# STEROID BRANDS, PROFILES, PCTURES, & REVIEWS > PICTURES OF STEROIDS >  Testen-250, MB Pharma, India. = FAKE?

## bigputte

Hi. I have now heard both good news and bad news about this brand of testosterone enanthe.
And I wanna check up with you people if you know anything more about it, or have try it your self.

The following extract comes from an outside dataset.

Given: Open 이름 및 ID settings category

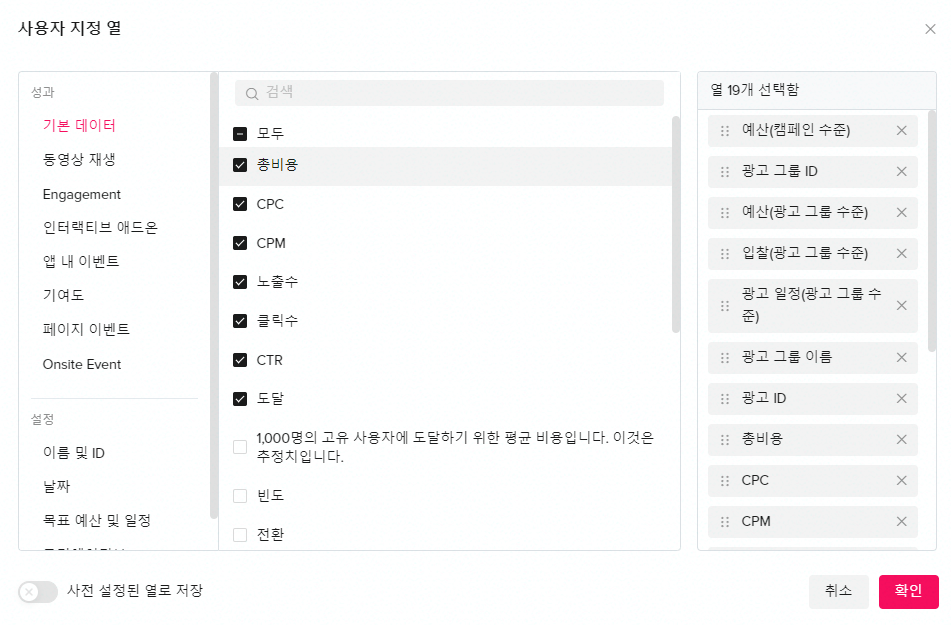Looking at the screenshot, I should click(73, 453).
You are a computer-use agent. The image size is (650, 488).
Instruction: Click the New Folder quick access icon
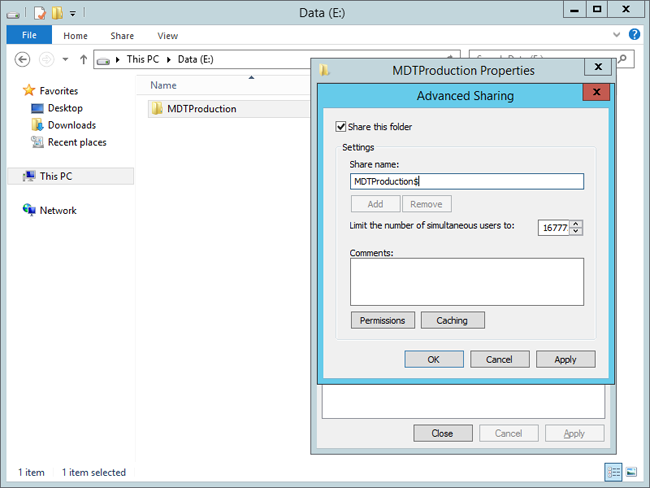pos(58,13)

There is one batch, TE-104, mfd: 10/2001, exp: 3/2004 which people have used here in sweden and got not results at all.

// Putte

----------


## dutchbodybuilder

We did an article about Sustared-250 and I checked the company. On the boxes and foil they pretend to be located on: 47 industrial area Phase 2, Chandigarh, India. There is an existing BM Pharmaceuticals but that one is located on : Dr.J.C. Dasroad, Pan Bazar, Guwahati-1, Assam India. Phone: +(91)-(0361)-511359 Fax: 0361-521482. I wanted to look further into it but I didn't till now.

----------


## FITTINGS

Your Testen-250 is legit bro! I used it with the same butch number. Here all Indian vials...

----------


## FITTINGS

And here is the boxes

----------


## JohnnyB

Hey Bro what do those go for overseas and domestic? And what is the dose of the cyp?

JohnnyB

----------